→ EXERCISE OBJECTIVE:
Copy out every item below word for word, keeping each line unchanged.

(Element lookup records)
-------

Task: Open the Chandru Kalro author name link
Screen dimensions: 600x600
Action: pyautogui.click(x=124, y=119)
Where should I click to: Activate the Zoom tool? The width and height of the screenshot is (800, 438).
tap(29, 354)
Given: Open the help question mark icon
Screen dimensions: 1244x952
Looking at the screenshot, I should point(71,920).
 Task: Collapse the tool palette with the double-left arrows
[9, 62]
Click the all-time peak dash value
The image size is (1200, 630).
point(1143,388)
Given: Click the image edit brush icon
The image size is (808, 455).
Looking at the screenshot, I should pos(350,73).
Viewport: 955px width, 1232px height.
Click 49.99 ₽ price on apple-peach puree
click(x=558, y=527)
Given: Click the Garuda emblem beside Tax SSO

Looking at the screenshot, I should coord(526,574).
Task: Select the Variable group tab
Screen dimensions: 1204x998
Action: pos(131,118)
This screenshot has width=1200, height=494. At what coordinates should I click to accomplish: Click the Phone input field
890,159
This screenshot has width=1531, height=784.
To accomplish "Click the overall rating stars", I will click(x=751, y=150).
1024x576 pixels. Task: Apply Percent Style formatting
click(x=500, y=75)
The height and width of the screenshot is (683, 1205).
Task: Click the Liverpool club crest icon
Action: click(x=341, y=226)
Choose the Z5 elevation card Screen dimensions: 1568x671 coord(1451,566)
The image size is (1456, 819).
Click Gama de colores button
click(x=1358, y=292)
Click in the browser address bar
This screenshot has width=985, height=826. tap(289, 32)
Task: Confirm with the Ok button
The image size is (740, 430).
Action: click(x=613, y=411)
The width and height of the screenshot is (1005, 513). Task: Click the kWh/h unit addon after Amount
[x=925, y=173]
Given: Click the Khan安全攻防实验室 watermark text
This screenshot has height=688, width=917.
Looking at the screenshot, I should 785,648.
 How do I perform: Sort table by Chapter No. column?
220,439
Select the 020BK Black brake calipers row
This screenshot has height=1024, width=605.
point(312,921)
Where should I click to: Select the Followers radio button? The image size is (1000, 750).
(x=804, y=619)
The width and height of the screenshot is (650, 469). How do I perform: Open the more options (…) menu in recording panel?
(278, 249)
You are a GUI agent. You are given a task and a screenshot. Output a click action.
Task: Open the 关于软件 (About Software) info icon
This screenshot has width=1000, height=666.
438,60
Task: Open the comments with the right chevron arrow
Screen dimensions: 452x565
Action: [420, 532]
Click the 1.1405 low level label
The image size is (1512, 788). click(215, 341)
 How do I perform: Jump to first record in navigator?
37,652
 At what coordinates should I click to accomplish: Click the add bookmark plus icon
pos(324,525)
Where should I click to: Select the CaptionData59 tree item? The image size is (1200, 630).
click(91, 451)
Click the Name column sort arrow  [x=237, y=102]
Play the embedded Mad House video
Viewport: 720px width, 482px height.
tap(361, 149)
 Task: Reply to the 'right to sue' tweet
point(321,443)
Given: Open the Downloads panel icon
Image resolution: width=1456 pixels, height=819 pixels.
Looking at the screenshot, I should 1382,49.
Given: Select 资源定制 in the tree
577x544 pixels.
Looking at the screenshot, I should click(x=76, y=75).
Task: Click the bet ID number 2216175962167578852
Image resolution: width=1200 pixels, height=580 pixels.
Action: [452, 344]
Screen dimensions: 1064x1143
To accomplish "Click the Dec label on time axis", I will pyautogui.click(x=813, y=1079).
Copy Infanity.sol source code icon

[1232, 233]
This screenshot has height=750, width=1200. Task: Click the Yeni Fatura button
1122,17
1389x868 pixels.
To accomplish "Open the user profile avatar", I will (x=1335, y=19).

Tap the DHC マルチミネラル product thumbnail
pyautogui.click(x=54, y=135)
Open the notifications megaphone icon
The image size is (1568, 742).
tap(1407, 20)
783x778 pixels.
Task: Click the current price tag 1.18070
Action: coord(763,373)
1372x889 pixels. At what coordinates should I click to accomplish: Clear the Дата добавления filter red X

-------

→ WRITTEN REPLY:
Task: Open the Chandru Kalro author name link
Screen dimensions: 600x600
Action: pyautogui.click(x=124, y=119)
Where should I click to: Activate the Zoom tool? The width and height of the screenshot is (800, 438).
tap(29, 354)
Given: Open the help question mark icon
Screen dimensions: 1244x952
Looking at the screenshot, I should point(71,920).
 Task: Collapse the tool palette with the double-left arrows
[9, 62]
Click the all-time peak dash value
The image size is (1200, 630).
point(1143,388)
Given: Click the image edit brush icon
The image size is (808, 455).
Looking at the screenshot, I should pos(350,73).
Viewport: 955px width, 1232px height.
Click 49.99 ₽ price on apple-peach puree
click(x=558, y=527)
Given: Click the Garuda emblem beside Tax SSO

Looking at the screenshot, I should coord(526,574).
Task: Select the Variable group tab
Screen dimensions: 1204x998
Action: pos(131,118)
This screenshot has width=1200, height=494. At what coordinates should I click to accomplish: Click the Phone input field
890,159
This screenshot has width=1531, height=784.
To accomplish "Click the overall rating stars", I will click(x=751, y=150).
1024x576 pixels. Task: Apply Percent Style formatting
click(x=500, y=75)
The height and width of the screenshot is (683, 1205).
Task: Click the Liverpool club crest icon
Action: click(x=341, y=226)
Choose the Z5 elevation card Screen dimensions: 1568x671 coord(1451,566)
The image size is (1456, 819).
Click Gama de colores button
click(x=1358, y=292)
Click in the browser address bar
This screenshot has width=985, height=826. tap(289, 32)
Task: Confirm with the Ok button
The image size is (740, 430).
Action: click(x=613, y=411)
The width and height of the screenshot is (1005, 513). Task: Click the kWh/h unit addon after Amount
[x=925, y=173]
Given: Click the Khan安全攻防实验室 watermark text
This screenshot has height=688, width=917.
Looking at the screenshot, I should 785,648.
 How do I perform: Sort table by Chapter No. column?
220,439
Select the 020BK Black brake calipers row
This screenshot has height=1024, width=605.
point(312,921)
Where should I click to: Select the Followers radio button? The image size is (1000, 750).
(x=804, y=619)
The width and height of the screenshot is (650, 469). How do I perform: Open the more options (…) menu in recording panel?
(278, 249)
You are a GUI agent. You are given a task and a screenshot. Output a click action.
Task: Open the 关于软件 (About Software) info icon
This screenshot has width=1000, height=666.
438,60
Task: Open the comments with the right chevron arrow
Screen dimensions: 452x565
Action: [420, 532]
Click the 1.1405 low level label
The image size is (1512, 788). click(215, 341)
 How do I perform: Jump to first record in navigator?
37,652
 At what coordinates should I click to accomplish: Click the add bookmark plus icon
pos(324,525)
Where should I click to: Select the CaptionData59 tree item? The image size is (1200, 630).
click(91, 451)
Click the Name column sort arrow  [x=237, y=102]
Play the embedded Mad House video
Viewport: 720px width, 482px height.
tap(361, 149)
 Task: Reply to the 'right to sue' tweet
point(321,443)
Given: Open the Downloads panel icon
Image resolution: width=1456 pixels, height=819 pixels.
Looking at the screenshot, I should 1382,49.
Given: Select 资源定制 in the tree
577x544 pixels.
Looking at the screenshot, I should click(x=76, y=75).
Task: Click the bet ID number 2216175962167578852
Image resolution: width=1200 pixels, height=580 pixels.
Action: [452, 344]
Screen dimensions: 1064x1143
To accomplish "Click the Dec label on time axis", I will pyautogui.click(x=813, y=1079).
Copy Infanity.sol source code icon

[1232, 233]
This screenshot has height=750, width=1200. Task: Click the Yeni Fatura button
1122,17
1389x868 pixels.
To accomplish "Open the user profile avatar", I will (x=1335, y=19).

Tap the DHC マルチミネラル product thumbnail
pyautogui.click(x=54, y=135)
Open the notifications megaphone icon
The image size is (1568, 742).
tap(1407, 20)
783x778 pixels.
Task: Click the current price tag 1.18070
Action: coord(763,373)
1372x889 pixels. At what coordinates should I click to accomplish: Clear the Дата добавления filter red X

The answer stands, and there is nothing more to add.